To what ends did Cheney deploy his remarkable abilities as a bureaucratic in-fighter? What best explains why he sought the power he accumulated and the policies he pursued with it? Here again, Baker is not much of a guide. He leaves it largely up to his readers to figure things out for themselves.
Cheney had two lodestars for much of what he did in the Bush White House. First, he was fanatically devoted to a radical view of presidential power that some observers went so far as to call monarchical. Second, when confronted with the possibility of disasters of low probability but high consequence, he had a propensity to err on the side of exceptional caution and to do whatever was necessary, niceties of law and ethics aside, to reduce their probability to as close to zero as he could. The war on terror was ready-made for the conjunction of these two qualities: it afforded plenty of unlikely but awful consequences that called for the president to exercise exceptional constitutional latitude. All of the appalling landmarks of the first Bush administration were a consequence of this conjunction: the imprisonment of suspected terrorists without trial at Guantánamo, the use of torture, warrantless domestic surveillance by the National Security Agency, and, not least, the war in Iraq.
By Bush’s second term, blowback from Cheney’s strenuous efforts had begun to wear away his power. Some of those over whom Cheney had ridden roughshod in the first term, as well as some newcomers, were emboldened to push back.
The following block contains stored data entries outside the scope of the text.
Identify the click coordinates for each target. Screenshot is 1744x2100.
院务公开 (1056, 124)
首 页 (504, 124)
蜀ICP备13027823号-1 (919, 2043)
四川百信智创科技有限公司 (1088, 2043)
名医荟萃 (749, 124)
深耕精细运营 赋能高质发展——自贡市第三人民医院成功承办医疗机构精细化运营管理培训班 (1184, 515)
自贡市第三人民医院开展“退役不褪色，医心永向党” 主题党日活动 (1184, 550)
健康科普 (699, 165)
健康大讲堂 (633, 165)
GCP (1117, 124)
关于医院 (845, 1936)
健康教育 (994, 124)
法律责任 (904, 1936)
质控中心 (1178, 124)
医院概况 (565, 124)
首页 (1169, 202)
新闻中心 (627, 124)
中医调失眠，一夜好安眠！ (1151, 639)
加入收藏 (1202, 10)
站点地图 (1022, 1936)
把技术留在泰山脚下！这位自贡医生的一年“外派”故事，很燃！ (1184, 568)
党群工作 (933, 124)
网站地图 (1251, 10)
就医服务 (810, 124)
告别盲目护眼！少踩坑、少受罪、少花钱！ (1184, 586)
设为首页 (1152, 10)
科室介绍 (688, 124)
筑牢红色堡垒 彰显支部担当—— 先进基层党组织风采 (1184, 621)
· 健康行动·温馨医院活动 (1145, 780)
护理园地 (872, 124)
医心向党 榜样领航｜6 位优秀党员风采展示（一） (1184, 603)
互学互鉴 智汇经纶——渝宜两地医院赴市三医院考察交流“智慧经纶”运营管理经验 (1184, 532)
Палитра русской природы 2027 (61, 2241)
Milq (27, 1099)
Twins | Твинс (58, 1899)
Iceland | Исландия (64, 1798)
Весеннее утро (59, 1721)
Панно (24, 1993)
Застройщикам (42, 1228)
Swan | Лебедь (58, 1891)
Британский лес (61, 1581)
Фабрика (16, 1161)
Of particular importance, Baker implies, was Rice, the one adviser who could compete with Cheney for the ear of the man whom she inadvertently referred to as “my husband.” Cheney remained a force to be reckoned with, but Rice and others helped Bush leave office with a national security policy that evolved from appalling to just plain awful. As Baker writes, the principal accomplishment of Bush’s second term was mitigating the damage of his first term.
Baker says little about Bush’s domestic policies, from the tax cut that wiped out the Clinton budget surplus to the education reforms that ensured that the tail of testing would wag the dog of learning in American schools. Baker does discuss the financial meltdown of the closing months of the Bush regime, but he says nothing about the role that the administration played in fostering it. This is perhaps as it should be in a book in which Cheney has equal billing. Though the vice president did have some impact on domestic policy, what Cheney cared about most deeply, as he often said frankly, was protecting his country from dire threats from abroad, however improbable, and securing for the executive exceptional power to address such awful scenarios while insulated from the constraints of Congress, the courts, and public opinion.
Although Bush and Cheney were unpopular by the time they left office, they were both confident that they had acted in the national interest and were, they both said, willing to leave their reputations to history. Unfortunately, new regulations that Cheney forged will make it difficult for historians to get their hands on the documents they need to make that assessment anytime soon.